Im Grunde sollte Thomas Bubendorfer ein offenes Buch sein. Denn nicht nur in einem Buch, sondern in bisher sieben Bänden hat der Salzburger sein Werden und Wirken als Bergsteiger und seine Gedanken, bei weitem nicht nur zu diesem Thema, ausgebreitet – von "Der Alleingänger" 1984 bis "Life Is Like Mountaineering" 2012. Die Bücher haben sich verkauft, manche sogar sehr gut.
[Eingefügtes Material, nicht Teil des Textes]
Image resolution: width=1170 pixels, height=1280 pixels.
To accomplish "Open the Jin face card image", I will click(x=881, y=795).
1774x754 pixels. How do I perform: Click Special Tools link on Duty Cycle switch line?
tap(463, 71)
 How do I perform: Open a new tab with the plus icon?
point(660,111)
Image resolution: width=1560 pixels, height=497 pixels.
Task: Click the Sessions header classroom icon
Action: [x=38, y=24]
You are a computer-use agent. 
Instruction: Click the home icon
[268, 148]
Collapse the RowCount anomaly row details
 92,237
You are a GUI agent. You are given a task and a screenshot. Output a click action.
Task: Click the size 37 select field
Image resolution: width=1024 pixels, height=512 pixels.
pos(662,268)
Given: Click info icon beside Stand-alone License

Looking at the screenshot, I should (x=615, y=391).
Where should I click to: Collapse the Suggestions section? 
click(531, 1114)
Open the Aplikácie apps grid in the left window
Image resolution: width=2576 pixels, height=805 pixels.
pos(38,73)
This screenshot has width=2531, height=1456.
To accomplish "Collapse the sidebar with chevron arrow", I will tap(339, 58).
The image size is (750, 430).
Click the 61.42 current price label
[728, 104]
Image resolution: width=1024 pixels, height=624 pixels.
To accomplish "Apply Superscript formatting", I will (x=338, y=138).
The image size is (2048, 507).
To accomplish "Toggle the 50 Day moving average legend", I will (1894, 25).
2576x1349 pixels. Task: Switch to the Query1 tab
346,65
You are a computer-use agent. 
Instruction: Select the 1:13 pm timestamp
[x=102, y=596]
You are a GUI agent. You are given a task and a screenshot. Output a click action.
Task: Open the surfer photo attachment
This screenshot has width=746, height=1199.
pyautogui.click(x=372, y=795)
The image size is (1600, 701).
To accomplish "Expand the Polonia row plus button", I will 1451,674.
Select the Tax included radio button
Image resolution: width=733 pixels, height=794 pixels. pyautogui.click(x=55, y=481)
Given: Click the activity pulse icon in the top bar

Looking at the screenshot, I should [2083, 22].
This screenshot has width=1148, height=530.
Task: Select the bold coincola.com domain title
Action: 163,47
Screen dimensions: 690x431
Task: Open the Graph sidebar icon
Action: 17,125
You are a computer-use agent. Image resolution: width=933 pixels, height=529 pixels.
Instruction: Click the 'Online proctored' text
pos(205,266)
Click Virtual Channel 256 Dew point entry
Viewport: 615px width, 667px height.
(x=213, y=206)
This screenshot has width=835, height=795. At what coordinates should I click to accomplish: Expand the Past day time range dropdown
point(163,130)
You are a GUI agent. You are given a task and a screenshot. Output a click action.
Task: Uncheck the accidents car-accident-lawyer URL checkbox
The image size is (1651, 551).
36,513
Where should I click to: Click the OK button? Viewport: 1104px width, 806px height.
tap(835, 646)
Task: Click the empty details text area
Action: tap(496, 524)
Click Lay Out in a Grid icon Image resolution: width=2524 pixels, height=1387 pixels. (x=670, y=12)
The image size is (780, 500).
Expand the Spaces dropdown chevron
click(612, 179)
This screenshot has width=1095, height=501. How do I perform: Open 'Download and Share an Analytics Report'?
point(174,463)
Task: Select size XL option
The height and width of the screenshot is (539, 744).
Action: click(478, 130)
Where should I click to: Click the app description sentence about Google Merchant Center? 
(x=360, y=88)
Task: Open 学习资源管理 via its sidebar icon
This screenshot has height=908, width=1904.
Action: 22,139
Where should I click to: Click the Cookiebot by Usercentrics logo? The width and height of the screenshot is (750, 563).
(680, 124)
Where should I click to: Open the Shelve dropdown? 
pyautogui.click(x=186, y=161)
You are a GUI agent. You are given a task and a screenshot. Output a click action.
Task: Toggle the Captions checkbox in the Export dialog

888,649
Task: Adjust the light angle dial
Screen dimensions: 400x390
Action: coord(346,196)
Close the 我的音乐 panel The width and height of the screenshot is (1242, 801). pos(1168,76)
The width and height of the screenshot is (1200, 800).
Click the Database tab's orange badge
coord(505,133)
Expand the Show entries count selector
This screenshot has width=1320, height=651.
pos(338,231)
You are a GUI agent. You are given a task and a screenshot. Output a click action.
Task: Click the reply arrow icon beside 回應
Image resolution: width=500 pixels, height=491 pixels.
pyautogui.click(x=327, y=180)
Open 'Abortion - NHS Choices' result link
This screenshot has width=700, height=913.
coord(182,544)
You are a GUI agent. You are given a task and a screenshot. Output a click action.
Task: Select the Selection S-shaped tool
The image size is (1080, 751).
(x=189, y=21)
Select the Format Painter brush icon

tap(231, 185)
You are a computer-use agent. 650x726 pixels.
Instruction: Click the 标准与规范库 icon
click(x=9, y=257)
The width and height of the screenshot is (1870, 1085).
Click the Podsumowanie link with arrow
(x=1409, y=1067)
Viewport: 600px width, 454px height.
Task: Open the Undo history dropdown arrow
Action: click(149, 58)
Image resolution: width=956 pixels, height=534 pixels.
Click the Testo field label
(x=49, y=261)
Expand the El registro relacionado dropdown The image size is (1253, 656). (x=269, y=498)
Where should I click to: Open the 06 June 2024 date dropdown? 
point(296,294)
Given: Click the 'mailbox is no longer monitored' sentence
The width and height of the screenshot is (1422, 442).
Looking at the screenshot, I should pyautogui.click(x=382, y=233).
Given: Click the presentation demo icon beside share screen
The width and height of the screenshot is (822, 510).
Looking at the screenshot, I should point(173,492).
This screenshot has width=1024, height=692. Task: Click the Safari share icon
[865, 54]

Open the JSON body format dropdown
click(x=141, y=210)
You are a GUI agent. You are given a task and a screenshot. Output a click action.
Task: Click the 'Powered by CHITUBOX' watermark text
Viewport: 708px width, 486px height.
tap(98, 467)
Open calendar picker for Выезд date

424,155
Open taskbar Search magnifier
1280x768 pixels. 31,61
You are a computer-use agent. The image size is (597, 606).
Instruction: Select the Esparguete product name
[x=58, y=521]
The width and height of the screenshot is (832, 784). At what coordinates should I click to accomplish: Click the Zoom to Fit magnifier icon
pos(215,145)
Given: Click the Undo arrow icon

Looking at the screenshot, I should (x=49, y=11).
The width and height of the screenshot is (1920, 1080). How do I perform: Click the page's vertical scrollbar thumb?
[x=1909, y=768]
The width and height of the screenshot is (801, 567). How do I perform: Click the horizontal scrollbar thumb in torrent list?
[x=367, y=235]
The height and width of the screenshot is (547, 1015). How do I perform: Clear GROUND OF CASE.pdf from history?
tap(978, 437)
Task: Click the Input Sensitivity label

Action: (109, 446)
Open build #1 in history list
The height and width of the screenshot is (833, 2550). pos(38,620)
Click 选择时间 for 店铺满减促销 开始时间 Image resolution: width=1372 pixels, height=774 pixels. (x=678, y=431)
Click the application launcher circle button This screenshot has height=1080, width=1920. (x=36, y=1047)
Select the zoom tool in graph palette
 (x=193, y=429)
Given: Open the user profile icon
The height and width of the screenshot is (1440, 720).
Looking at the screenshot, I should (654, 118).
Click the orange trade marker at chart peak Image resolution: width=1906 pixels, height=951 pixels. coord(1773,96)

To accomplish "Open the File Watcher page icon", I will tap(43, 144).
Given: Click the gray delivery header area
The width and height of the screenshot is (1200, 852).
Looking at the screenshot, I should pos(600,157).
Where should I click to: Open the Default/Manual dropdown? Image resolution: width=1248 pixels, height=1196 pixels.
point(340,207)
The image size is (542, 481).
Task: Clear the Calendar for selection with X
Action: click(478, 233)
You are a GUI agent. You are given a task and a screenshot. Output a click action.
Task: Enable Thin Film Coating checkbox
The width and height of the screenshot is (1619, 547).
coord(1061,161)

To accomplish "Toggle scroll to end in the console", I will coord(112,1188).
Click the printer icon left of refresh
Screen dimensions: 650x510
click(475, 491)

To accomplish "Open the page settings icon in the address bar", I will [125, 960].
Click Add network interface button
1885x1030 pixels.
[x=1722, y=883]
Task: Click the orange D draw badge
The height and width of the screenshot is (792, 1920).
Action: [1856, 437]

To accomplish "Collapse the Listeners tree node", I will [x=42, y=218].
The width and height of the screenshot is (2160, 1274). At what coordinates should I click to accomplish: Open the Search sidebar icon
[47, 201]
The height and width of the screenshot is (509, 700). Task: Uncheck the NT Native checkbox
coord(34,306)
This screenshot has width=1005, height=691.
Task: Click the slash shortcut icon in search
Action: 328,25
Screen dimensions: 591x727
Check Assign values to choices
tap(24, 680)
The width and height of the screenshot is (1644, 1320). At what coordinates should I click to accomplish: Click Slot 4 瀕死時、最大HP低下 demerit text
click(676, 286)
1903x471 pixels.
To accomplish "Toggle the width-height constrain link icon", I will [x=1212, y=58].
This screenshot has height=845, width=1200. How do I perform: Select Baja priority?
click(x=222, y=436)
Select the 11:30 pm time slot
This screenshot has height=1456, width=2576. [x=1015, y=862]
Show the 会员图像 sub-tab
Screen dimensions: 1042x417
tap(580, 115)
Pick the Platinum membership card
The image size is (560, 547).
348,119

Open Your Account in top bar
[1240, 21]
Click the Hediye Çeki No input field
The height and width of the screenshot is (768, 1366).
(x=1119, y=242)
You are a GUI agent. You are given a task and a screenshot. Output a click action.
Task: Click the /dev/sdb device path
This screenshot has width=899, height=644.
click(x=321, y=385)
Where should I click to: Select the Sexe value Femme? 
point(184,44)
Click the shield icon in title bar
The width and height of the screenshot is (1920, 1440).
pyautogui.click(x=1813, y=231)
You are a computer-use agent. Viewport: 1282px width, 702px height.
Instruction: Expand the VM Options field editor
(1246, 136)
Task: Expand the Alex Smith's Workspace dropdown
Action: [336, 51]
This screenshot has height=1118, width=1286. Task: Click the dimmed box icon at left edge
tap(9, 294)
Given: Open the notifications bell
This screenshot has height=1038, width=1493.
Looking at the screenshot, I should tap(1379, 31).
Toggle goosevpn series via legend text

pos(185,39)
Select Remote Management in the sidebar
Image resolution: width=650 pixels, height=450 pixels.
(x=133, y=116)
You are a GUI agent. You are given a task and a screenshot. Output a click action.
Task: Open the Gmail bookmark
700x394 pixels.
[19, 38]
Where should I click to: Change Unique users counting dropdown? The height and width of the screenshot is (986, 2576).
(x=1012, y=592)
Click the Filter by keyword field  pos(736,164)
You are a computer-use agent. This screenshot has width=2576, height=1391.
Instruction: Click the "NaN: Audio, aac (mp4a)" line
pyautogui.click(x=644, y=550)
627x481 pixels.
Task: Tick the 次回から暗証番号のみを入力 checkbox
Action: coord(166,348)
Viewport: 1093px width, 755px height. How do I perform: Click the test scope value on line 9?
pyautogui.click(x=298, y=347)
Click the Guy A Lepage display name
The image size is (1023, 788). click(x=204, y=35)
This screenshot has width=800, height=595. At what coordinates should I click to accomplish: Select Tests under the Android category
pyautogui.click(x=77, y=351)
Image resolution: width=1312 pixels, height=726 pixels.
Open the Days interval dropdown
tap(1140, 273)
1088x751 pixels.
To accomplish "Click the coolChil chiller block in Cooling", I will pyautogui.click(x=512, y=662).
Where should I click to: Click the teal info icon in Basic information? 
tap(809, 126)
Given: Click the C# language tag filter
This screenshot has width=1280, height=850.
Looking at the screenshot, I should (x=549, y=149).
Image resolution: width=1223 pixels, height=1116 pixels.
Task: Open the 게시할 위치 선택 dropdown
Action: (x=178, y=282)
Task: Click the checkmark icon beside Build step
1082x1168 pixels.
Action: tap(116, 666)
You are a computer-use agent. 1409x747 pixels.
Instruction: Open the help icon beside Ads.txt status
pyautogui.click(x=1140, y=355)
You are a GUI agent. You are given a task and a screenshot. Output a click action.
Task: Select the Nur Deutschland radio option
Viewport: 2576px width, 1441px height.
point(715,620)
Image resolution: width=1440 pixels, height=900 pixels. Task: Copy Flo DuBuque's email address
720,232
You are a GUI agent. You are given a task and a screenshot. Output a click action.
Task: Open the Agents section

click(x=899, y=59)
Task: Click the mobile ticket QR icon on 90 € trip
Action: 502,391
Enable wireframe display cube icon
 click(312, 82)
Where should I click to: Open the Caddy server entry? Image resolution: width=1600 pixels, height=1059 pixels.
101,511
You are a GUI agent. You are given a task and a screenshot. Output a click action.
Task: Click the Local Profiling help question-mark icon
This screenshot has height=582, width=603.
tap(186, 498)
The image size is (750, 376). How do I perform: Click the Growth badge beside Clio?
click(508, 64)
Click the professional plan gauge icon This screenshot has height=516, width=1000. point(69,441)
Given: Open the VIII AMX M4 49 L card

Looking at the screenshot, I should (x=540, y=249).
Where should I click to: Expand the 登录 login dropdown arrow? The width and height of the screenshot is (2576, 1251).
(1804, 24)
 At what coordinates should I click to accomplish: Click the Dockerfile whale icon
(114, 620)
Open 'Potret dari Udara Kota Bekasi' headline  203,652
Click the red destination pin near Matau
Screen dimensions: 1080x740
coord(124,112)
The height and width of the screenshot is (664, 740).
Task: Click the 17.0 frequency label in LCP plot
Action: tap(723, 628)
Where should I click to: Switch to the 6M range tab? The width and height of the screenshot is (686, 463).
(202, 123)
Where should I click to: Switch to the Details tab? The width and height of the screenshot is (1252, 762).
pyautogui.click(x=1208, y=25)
Dass das vorerst letzte in China erschien, bis dato nicht ins Deutsche übersetzt wurde und also in seinem Geburtsland ohne Widerhall blieb, ist kein Zufall. Denn Thomas Bubendorfer, Profibergsteiger und von internationalen Konzernen weltweit gerngebuchter und ausgezeichnet bezahlter Vortragender in mehreren Sprachen, ist der österreichischen Öffentlichkeit weitgehend entschwunden.

Dabei war er einmal sehr präsent, so präsent, dass ihm Mediengeilheit unterstellt wurde, der Wille zum Auffallen um fast jeden Preis – durch seinen für des Laien Auge immer hart am Rand des Runterfallens betriebenen Sport. Durch je nach Sichtweise kluge oder nur klug klingende Sätze über sein Tun. Und durch, ebenfalls je nach Sichtweise, erfrischend anderes oder unerträglich prätentiöses Auftreten. "Ich habe nie Absichten gehabt", sagt Bubendorfer heute. "Was habe ich denn schon Schlimmes gemacht? Ich bin zum Opernball gegangen, meine erste Frau war 20 Jahre älter – das durfte man nicht machen als guter Bergsteiger."

Bei vielen, die selbst von der Vermarktung ihrer bergsteigerischen Abenteuer lebten – durch Bücher, Vorträge, Filme und Werbung -, kam gar nicht gut an, dass Bubendorfer so hervorragend ankam, gutaussehend und behände in Aktion und Wort, wie er war. Völlig arglos kann der gerade 24-Jährige nicht gewesen sein, als er am 20. Mai 1986 einer Einladung des ORF Folge leistete, an der Diskussionssendung Club 2 zum Thema "Grenzerfahrungen – Menschen, Helden, Selbstdarsteller" mit Gastgeber Adolf Holl teilzunehmen.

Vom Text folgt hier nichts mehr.